Sheila and I had another local walk recently and we started where Bridges Lane crosses Dovers Brook by Sefton Meadows Waste Recycling Centre. There is an unmarked path right at the side of the brook on the opposite side of Bridges Lane from Jubilee Woods which I posted about recently.

The path follows the brook on the Sefton side of the boundary for a short while before crossing the brook onto the Maghull side where you follow the boundary fence of the Recycling Centre. Sadly some idiots have chucked rubbish and litter around the path here but as you move further northwards the path opens up to a wide expanse of land and you eventually reach a very substantial bridge that crosses Dovers Brook and the River Alt at their confluence. Access to more woodland and footpaths from here can take you deeper into Sefton Parish and on towards Lunt Village etc.

Here are a few shots I took as autumn light was fading.

Footpath bridge across Dovers Brook

Footpath bridge across Dovers Brook

Looking back towards Bridges Lane and Sefton Church from the confluence of Dovers Brook and the River Alt

Looking back towards Bridges Lane and Sefton Church from the confluence of Dovers Brook and the River Alt. The little indentation on the right of the River Alt is where St Helens Gutter also joins the confluence.

A late afternoon shot of St Helens Church Sefton looking towards Crosby from the River Alt

A late afternoon shot of St Helens Church Sefton looking towards Crosby from the River Alt

Jubilee Woods – Sefton Village

Sheila and I visited Maghull’s local and extensive woodland recently and the photos below reflect that visit.

It is now well established and full of wildlife. We saw a quite magnificent fox run across our path only a few yards in front of us. I don’t know who was more surprised us or the fox!

It’s a popular place for dog walkers as well. However, sadly it was also popular with anti-social motorcycle riders whilst we were there. More on that subject in a forthcoming posting.

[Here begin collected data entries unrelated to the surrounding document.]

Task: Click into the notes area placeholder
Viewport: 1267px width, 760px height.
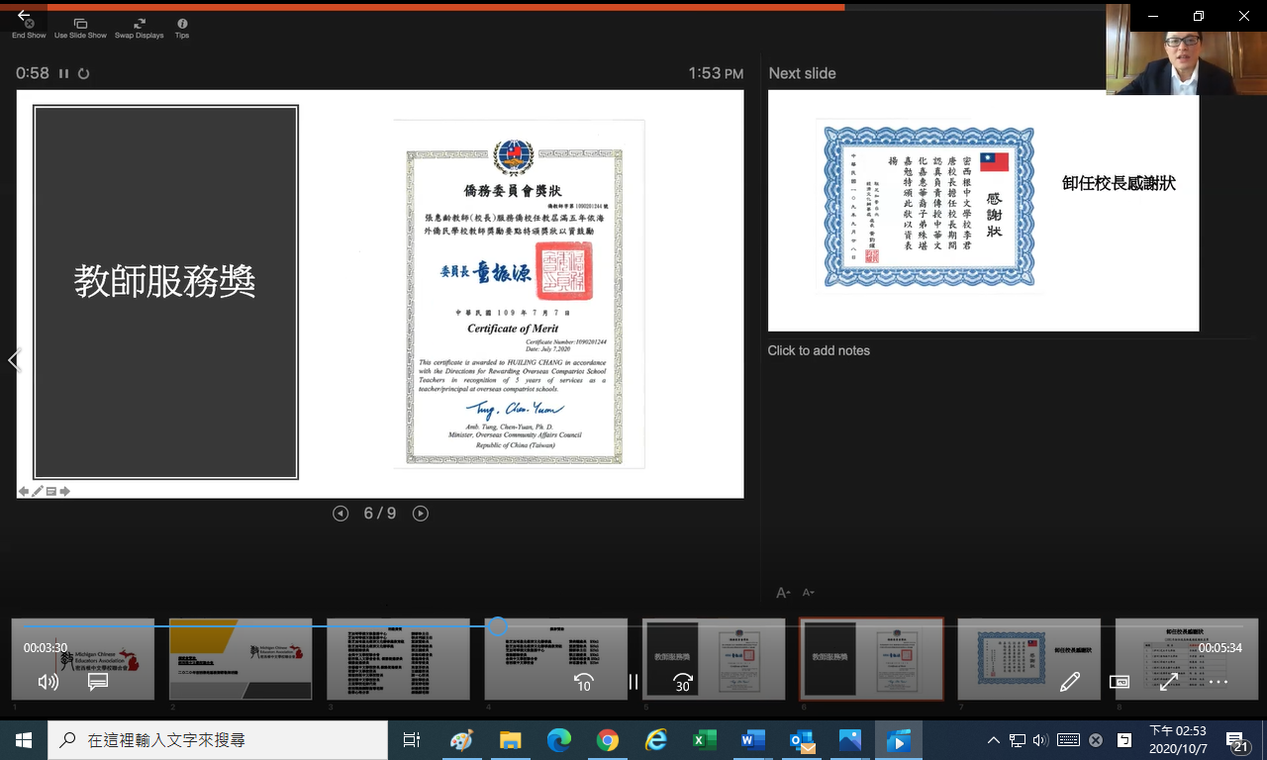Action: (819, 350)
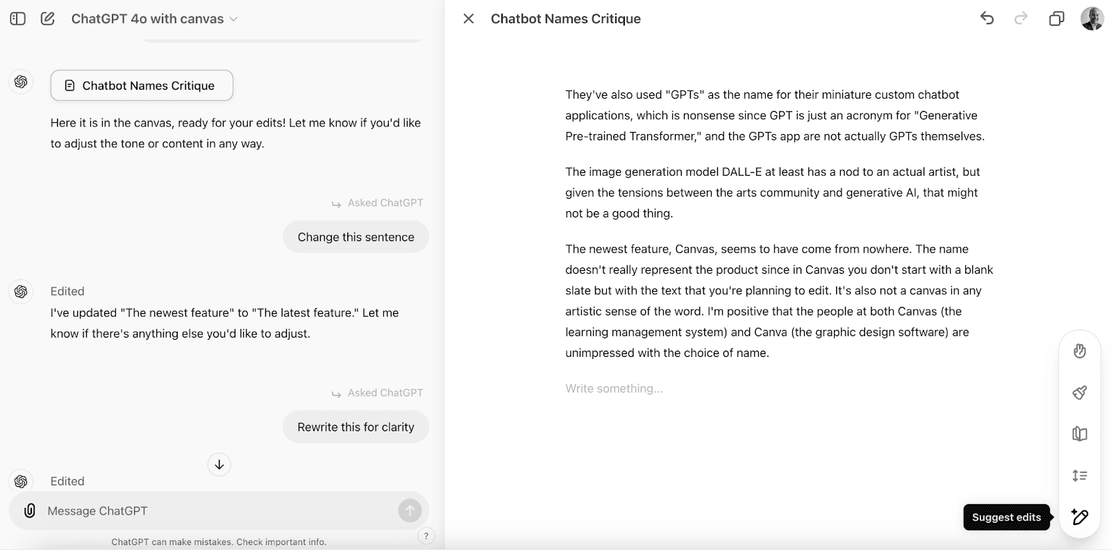
Task: Click the "Write something..." placeholder in canvas
Action: pos(614,389)
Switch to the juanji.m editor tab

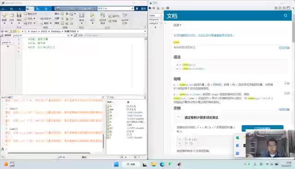point(18,35)
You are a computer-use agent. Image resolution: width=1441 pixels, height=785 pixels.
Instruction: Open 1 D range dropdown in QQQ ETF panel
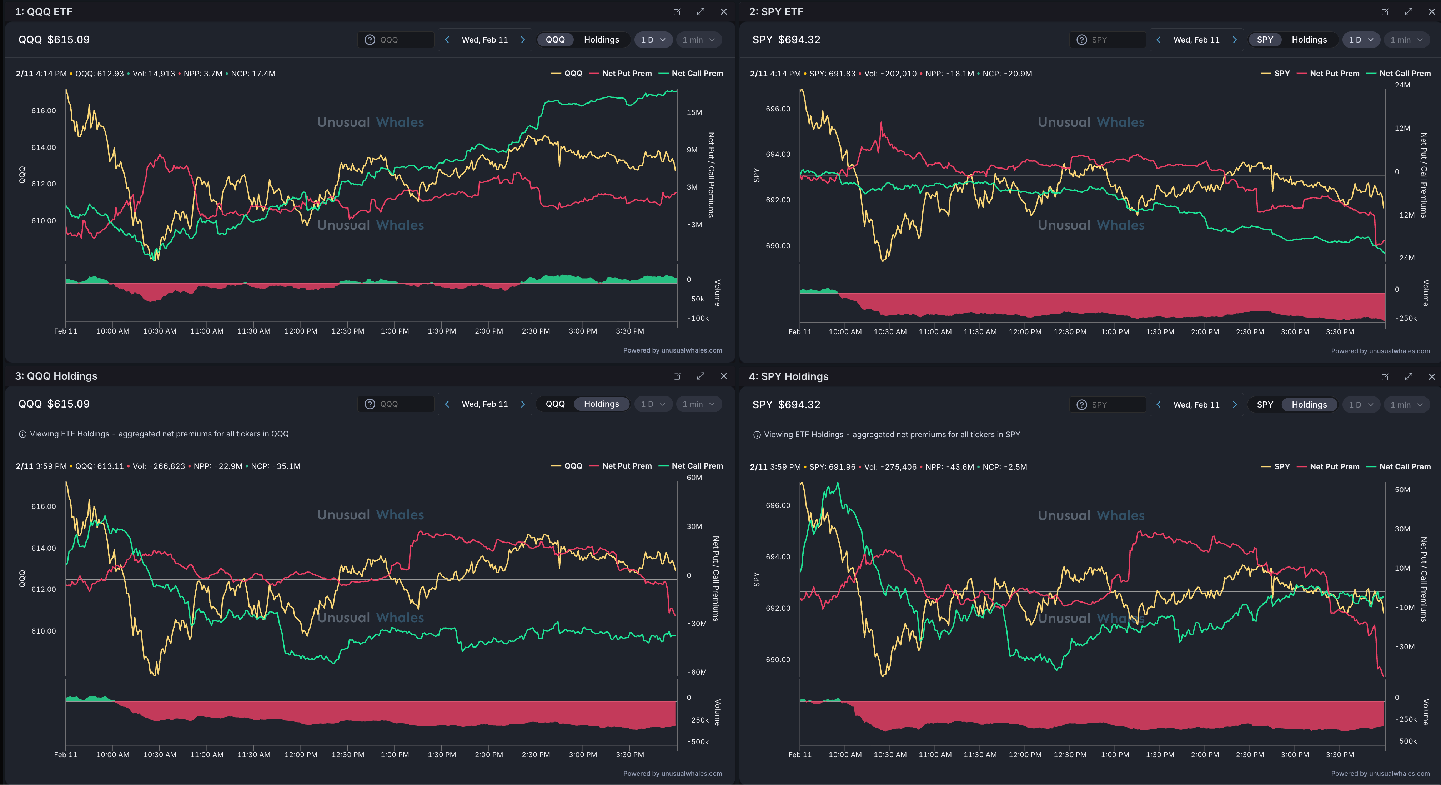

The last 4 photo’s are all of the huge carved stone owl on the site – note that the NWDA is now no longer; it bit the dust because of austerity a couple of years ago.







No shooting (a challenging sign for South Sefton!) and no motorcycles sign


Thanks to Keith Page for this shot of a warning sign in one of the forestry areas to the west of Maghull.

You just know that a sign saying no shooting is going to be shot at but taking into account Maghull and district’s gun crime wave of March this year and the fact that the sign was photographed well before then clearly it was not just the sign that was being shot at!

By the way I hear that we have a problem with birds being shot in an around the canal area through Sefton. Is there no limit to the cruel activities of some folk.